#WeMakeEvents: the movement demanding change
When COVID-19 began taking away festivals, gigs and other live events, a lot of us admittedly thought that it would be over by the end of the year. With us now moving into November with no end in sight to this pandemic, the music and arts sectors all around the world are in dire need of financial aid from their local governments. The problem, though, is that local governments – especially in the United Kingdom – are refusing to take the cultural sector seriously, putting our music scene as we know it in extreme danger of irreversible collapse. The #WeMakeEvents movement is aiming to see a change in this attitude, and make sure we have any scene at all to come back to once this is all over.
Launched by PLASA – the professional lighting and sound association located in Eastbourne, United Kingdom – back in April of this year as a result of the impact of COVID-19 on their supply chain to events, it has now spread to include everyone who’s involved in the music industry from artists to crew members and beyond. Growing to include over 21 industry bodies along with companies in the UK, the fundraiser movement is more than just people wanting change – they are demanding it.
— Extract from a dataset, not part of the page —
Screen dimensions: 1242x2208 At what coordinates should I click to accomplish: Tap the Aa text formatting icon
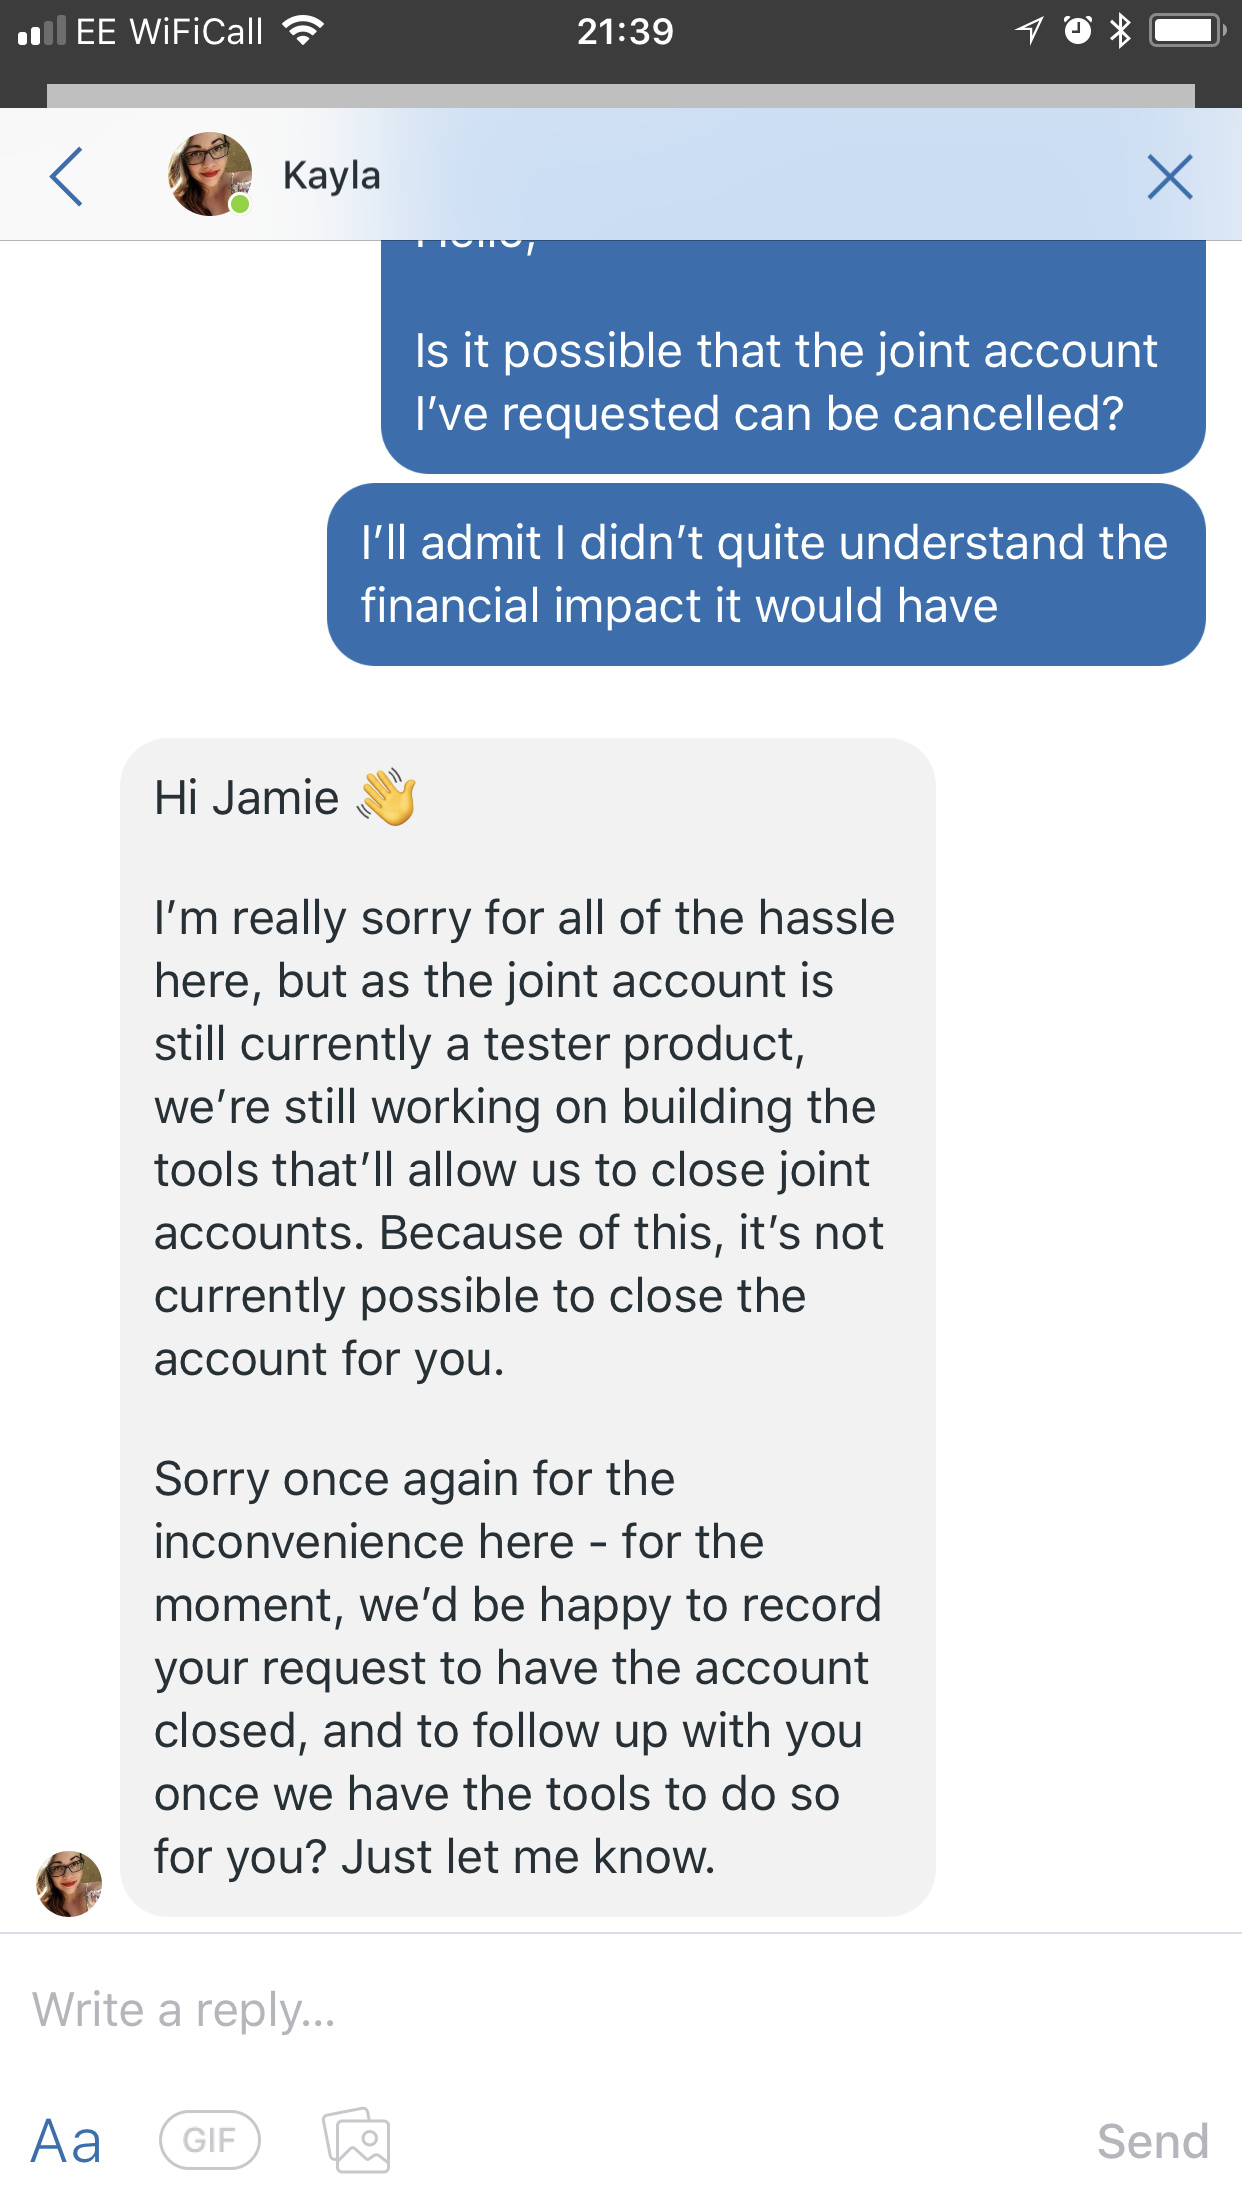pos(66,2141)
Their first in-person event was the ‘Red Alert – throw us a line’ day of action on 11th August. On this day in the UK, the live events community stood together in solidarity, with major music venues turning their lights red to symbolise the scene going into a state of red alert. With 70 percent of crew members working as freelancers, it’s a dangerous time to have no jobs or income, and many stood together in a performative protest, lugging their gear through streets to draw much needed attention towards this crisis. The whole event was successful, and it lead to an international movement that we now know as #WeMakeEvents.